An estimated 200,000 students in grades three through eight — about 20 percent of those eligible to take state tests — opted out of Common Core exams in English language arts and math in April. For the 2016 test season, the movement’s organizers have vowed to double that number.

The federal guidance released Tuesday said that in those states where participation fell below 95 percent in 2014-15, Title I federal funds could be jeopardized if participation again drops below 95 percent in the next round of testing.

Other punitive actions the federal government could take include placing Title I grant funds on high-risk status and directing the state to use such funds to address low participation rates. Other federal money also could be in jeopardy in these states.

Title I, the largest federal school-aid program, provides New York State with about $1.1 billion annually, including $45 million for districts in Nassau and Suffolk counties. Much of that aid is allocated to students in low-income communities.

Federal education requirements say each state that receives Title I funds must implement academic assessments in reading/language arts and math.

The memorandum from the federal agency’s Office of Elementary and Secondary Education said it will consider appropriate action for any state that does not assess at least 95 percent of the pertinent students in the spring.

It suggested measures that states could take to boost participation, including lowering a school’s rating in the state’s accountability system in districts with low participation rates, counting nonparticipants as nonproficient, and possibly withholding state aid.

The State Education Department said Tuesday it had received a similar letter in October. In a reply to the federal agency, which was sent Tuesday, Education Commissioner MaryEllen Elia said the state was taking several steps to boost test participation, including development of a “tool kit” that school officials can share with parents about why the exams are important.

The state agency also is working to reduce the number of questions in both the English and math tests and is reviewing score reports that are sent to parents.

“We believe that these statewide assessments provide timely and critical information on all students so that we can better support students and improve educational outcomes,” the state’s letter said.

Last week, the Board of Regents approved a four-year moratorium on use of student scores on Common Core tests to rate teachers and principals in a way that might jeopardize their job status. The panel’s “emergency regulation” prohibits use of results from state tests given in grades three through eight to evaluate the performance of individual students, teachers and principals.
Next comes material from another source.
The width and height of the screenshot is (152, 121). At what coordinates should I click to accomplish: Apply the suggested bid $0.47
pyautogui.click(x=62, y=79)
Michael Hynes, superintendent of the Patchogue-Medford district, took note Tuesday of school systems’ potential plight, taking into consideration both the moratorium and the possible financial consequence of student participation on required tests that is below 95 percent.

“When the governor, Board of Regents and commissioner say these exams won’t count for students and teacher evaluations . . . do they expect a 95 percent participation rate?” Hynes said. “I certainly don’t. I pray they don’t withhold funding from our public schools. It would be a travesty.”